- Montego Bay railway station c1905

General information
- Coordinates: 18°28′07″N 77°55′19″W﻿ / ﻿18.468583°N 77.922029°W
- Owner: Jamaica Railway Corporation
- Line: Kingston to Montego Bay main line
- Platforms: 1
- Tracks: Single with sidings and branches to piers, works, sheds, etc.

History
- Opened: c1894
- Closed: 1992-10

= Montego Bay railway station =

Railway station in Jamaica

Montego Bay railway station opened in 1894 and closed in 1992 when all passenger services in Jamaica abruptly ceased. It served the Kingston to Montego Bay main line with branches from May pen to Frankfield, Spanish Town to Ewarton, Bog Walk to Port Antonio and Linstead to New Works. It was 112.75 mi from the Kingston terminus.

==Architecture==
The station was a simple two story timber building with a gable end zinc roof partially supported by timber posts with finger-like timber brackets. Solid recessed panel doors and sash windows were used throughout the building.

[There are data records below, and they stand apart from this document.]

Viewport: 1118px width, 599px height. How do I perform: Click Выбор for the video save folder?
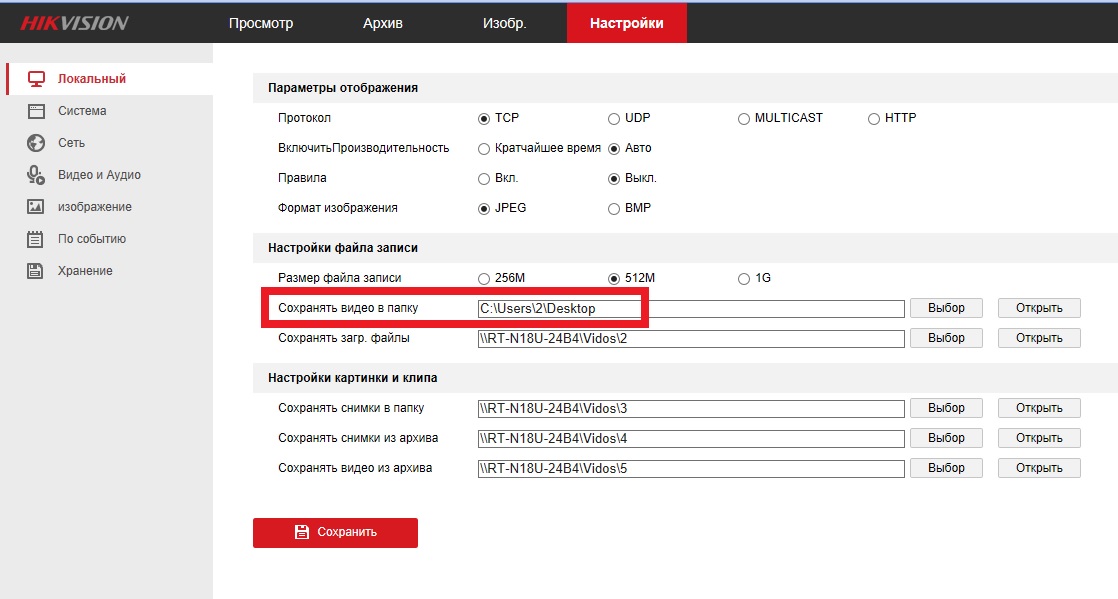click(x=946, y=308)
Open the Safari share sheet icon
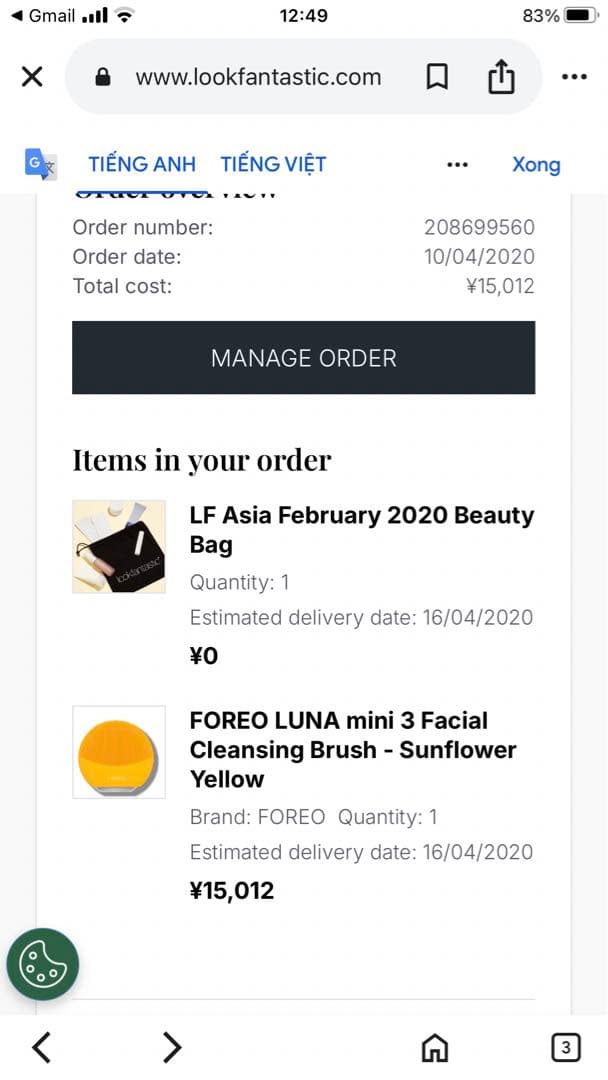Viewport: 608px width, 1080px height. [502, 76]
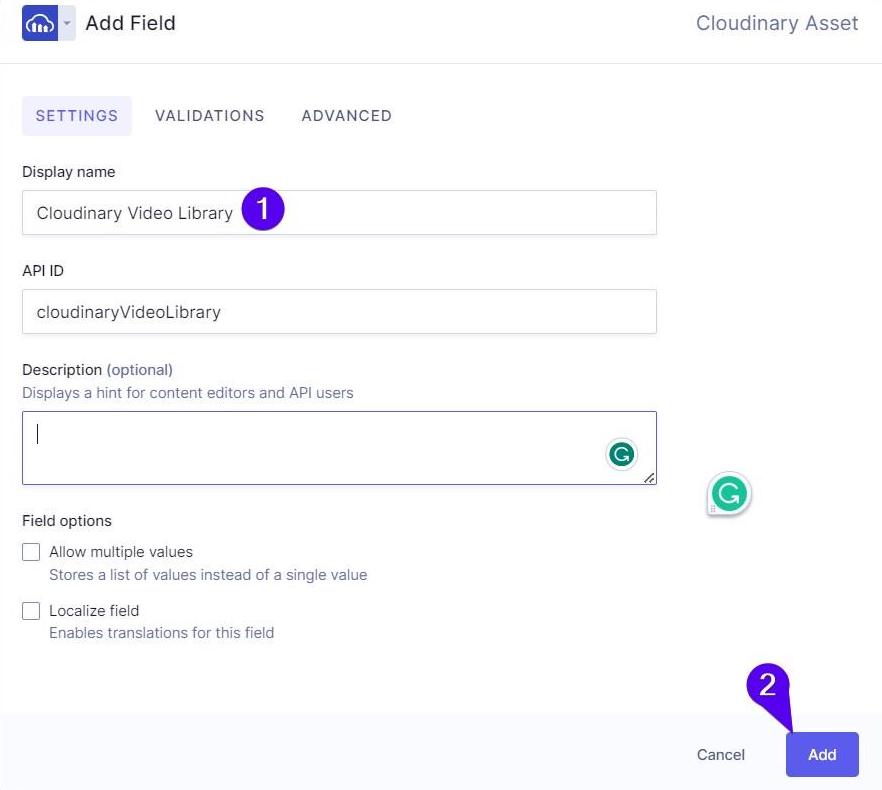The width and height of the screenshot is (882, 790).
Task: Click the Cloudinary Asset label in the header
Action: [777, 23]
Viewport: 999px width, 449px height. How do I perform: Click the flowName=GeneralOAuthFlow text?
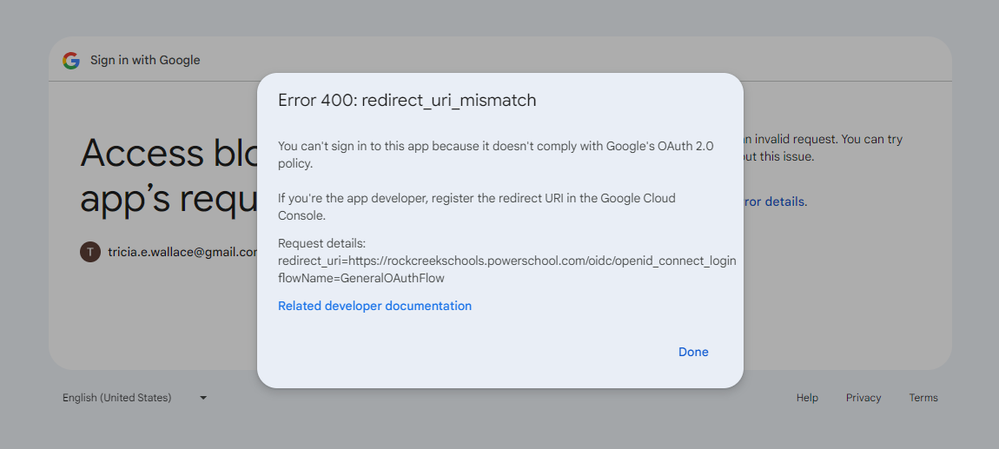pyautogui.click(x=361, y=278)
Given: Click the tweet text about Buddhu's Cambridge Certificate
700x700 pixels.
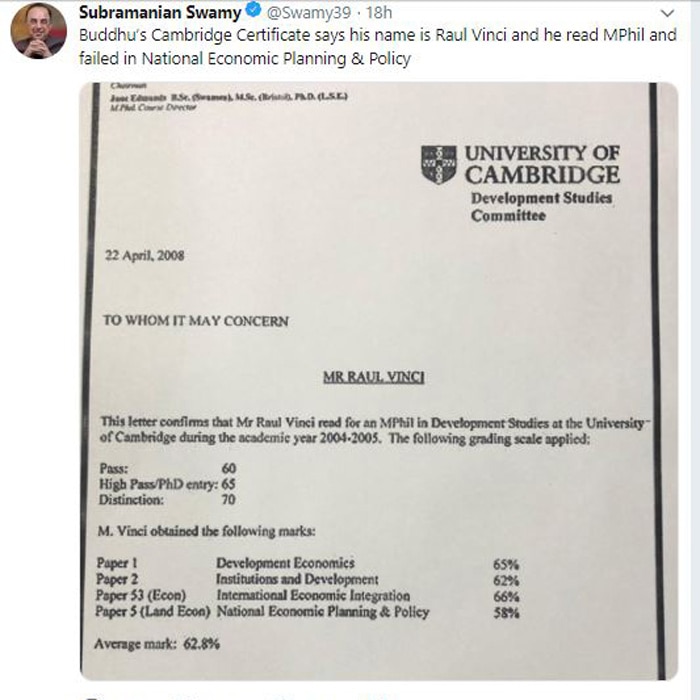Looking at the screenshot, I should click(x=378, y=47).
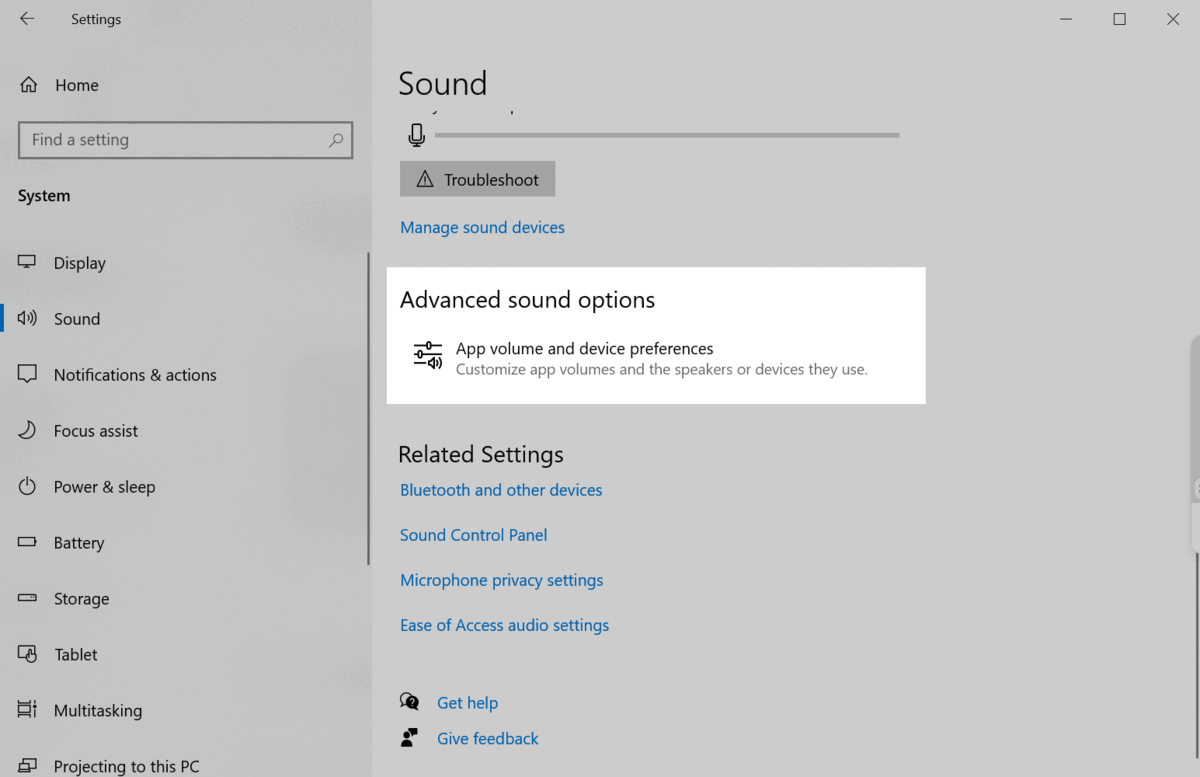Open App volume and device preferences
Viewport: 1200px width, 777px height.
584,348
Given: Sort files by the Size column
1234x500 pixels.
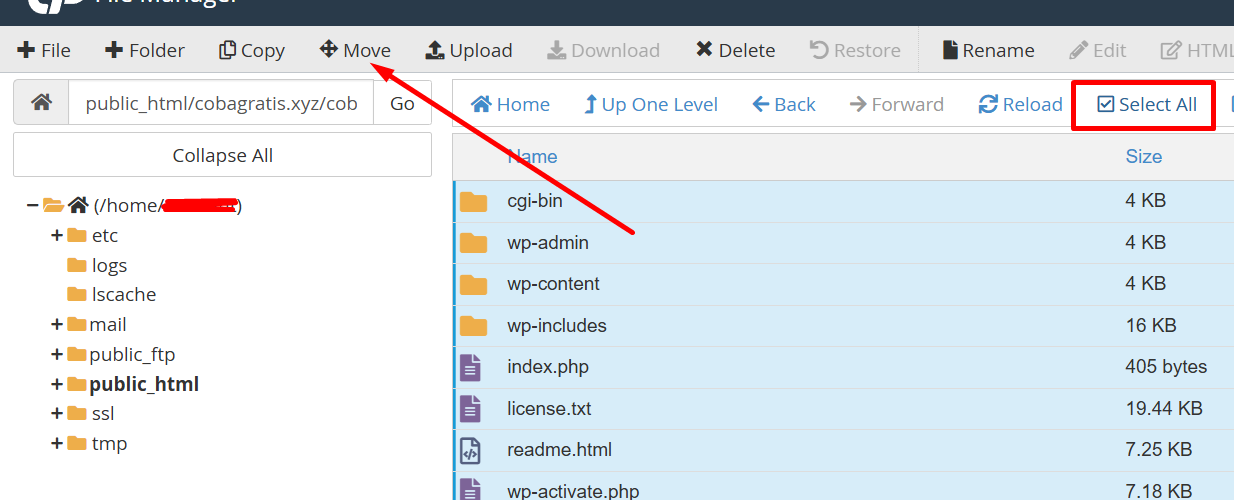Looking at the screenshot, I should [x=1143, y=156].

In 2003 it was reported as being in "deplorable condition" and "in need of major repairs".

==Track layout==
In addition to the station with its single platform there were freight sidings, an engine shed, two short branch lines to piers and (almost certainly) a turn table.

==Fares==
In 1910 the third class fare from Montego Bay to Kingston was 8/- (eight shillings); first class was about double.